E.B.2 Advanced Iterators and Generators

Generator streaming pipeline diagram

Generators are useful when data arrives as a stream: logs, files, API pages, sample batches, retrieval results, or model outputs. They produce one item at a time, so you avoid building unnecessary intermediate lists.

What You Need

  • Python 3.10+
  • No external packages
  • Basic understanding of for loops

Key Terms

  • Iterator: an object that can produce the next value.
  • Generator: a function that uses yield to produce values lazily.
  • Lazy evaluation: compute the next value only when needed.
  • Pipeline: small processing steps chained together.
  • yield from: forward values from another iterable.

Run A Streaming Pipeline

Create generator_pipeline.py:

def read_events():
events = [
"INFO request ok",
"ERROR db timeout",
"INFO cache hit",
"ERROR auth failed",
"ERROR model busy",
]
for event in events:
yield event


def filter_errors(events):
for event in events:
if event.startswith("ERROR"):
yield event


def normalize(events):
for event in events:
yield event.lower()


def batch(items, size):
group = []
for item in items:
group.append(item)
if len(group) == size:
yield group
group = []
if group:
yield group


pipeline = batch(normalize(filter_errors(read_events())), size=2)

for group in pipeline:
print(group)

Run it:

python generator_pipeline.py

Expected output:

['error db timeout', 'error auth failed']
['error model busy']

The pipeline reads, filters, normalizes, and batches without creating a full list at every step.

Use yield from

Run this small standalone demo:

def flatten(groups):
for group in groups:
yield from group

pipeline = [
["error db timeout", "error auth failed"],
["error model busy"],
]

for item in flatten(pipeline):
print(item)

Expected output:

error db timeout
error auth failed
error model busy

This expresses “send every item inside each group outward” more clearly than a nested loop.

When Generators Help

Use generators when:

  1. The input may be large.
  2. You process records one by one.
  3. You want to connect read/filter/transform/batch steps.
  4. You do not need random access to all items.

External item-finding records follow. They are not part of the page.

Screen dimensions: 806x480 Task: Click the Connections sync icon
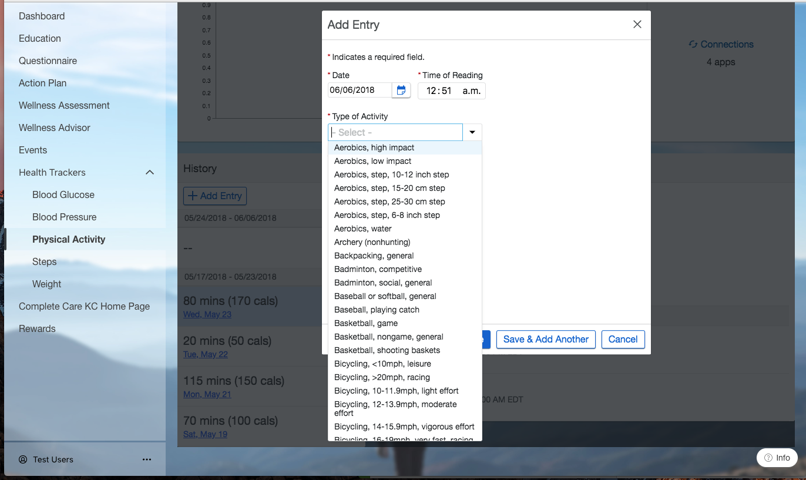click(693, 44)

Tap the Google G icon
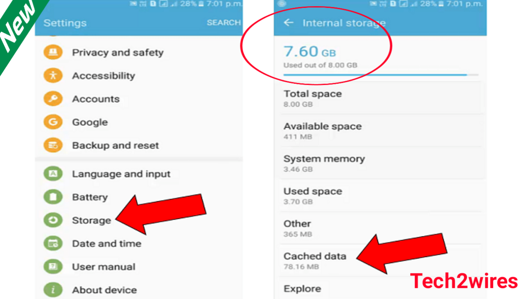pyautogui.click(x=53, y=122)
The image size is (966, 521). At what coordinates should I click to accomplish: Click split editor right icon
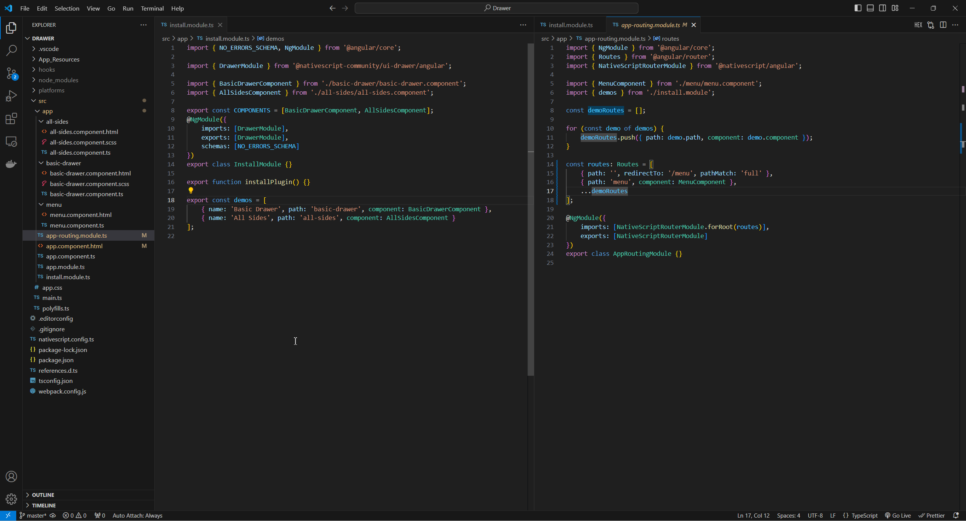pyautogui.click(x=943, y=25)
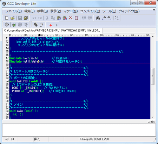Image resolution: width=158 pixels, height=144 pixels.
Task: Click the gear compile settings icon
Action: [7, 25]
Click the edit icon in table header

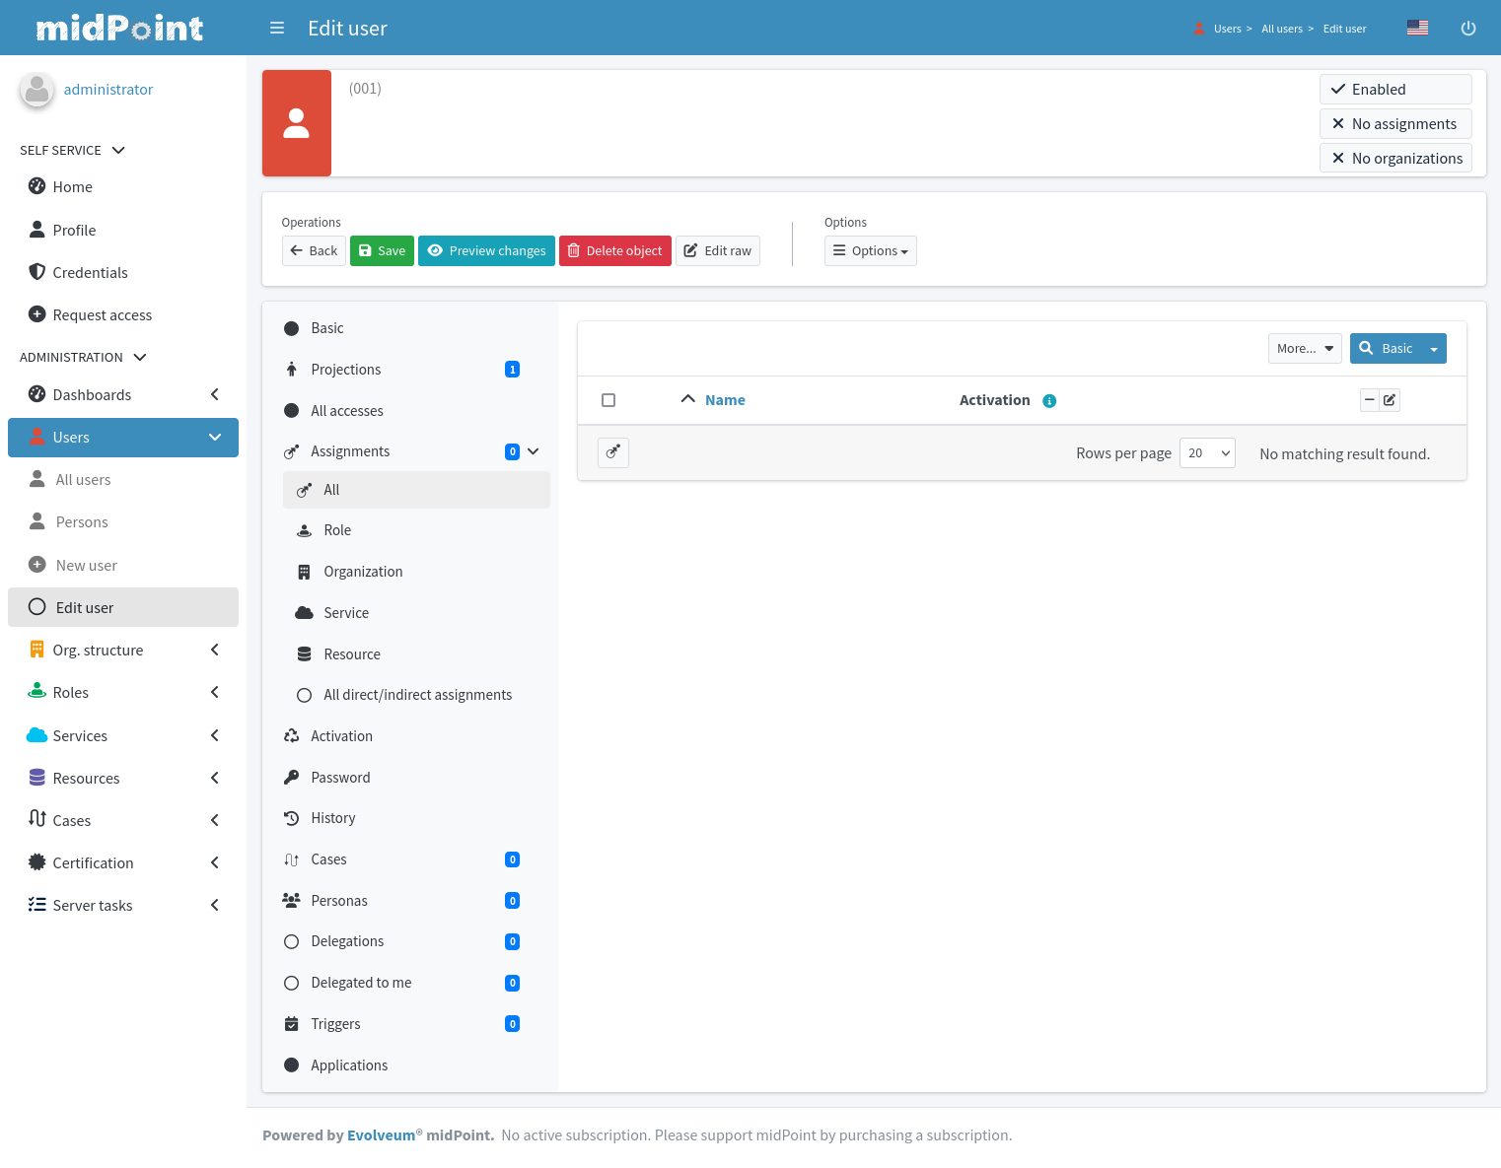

Prefer a list when the data is small and repeated access makes the code simpler.

Common Mistakes

  • Expecting a generator to be reusable after it has been consumed.
  • Assuming generators are always faster; their main benefit is often memory and structure.
  • Making a simple list transformation harder to read by forcing yield everywhere.

Practice

Modify batch so it also prints batch_id. Then change the input events and confirm the pipeline still works without changing the later steps.